● TASK INPUT:
□ □ □ □
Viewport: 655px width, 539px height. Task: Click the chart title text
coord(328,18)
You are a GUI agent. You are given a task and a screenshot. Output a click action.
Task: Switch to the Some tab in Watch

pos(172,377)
□ □ □ □
● PROBLEM TO SOLVE: Nothing but the lines from the one containing "You are a GUI" through the last line of the data above should be given again, each exactly as it stands.

● REPLY TO THE TASK:
You are a GUI agent. You are given a task and a screenshot. Output a click action.
Task: Switch to the Some tab in Watch

pos(172,377)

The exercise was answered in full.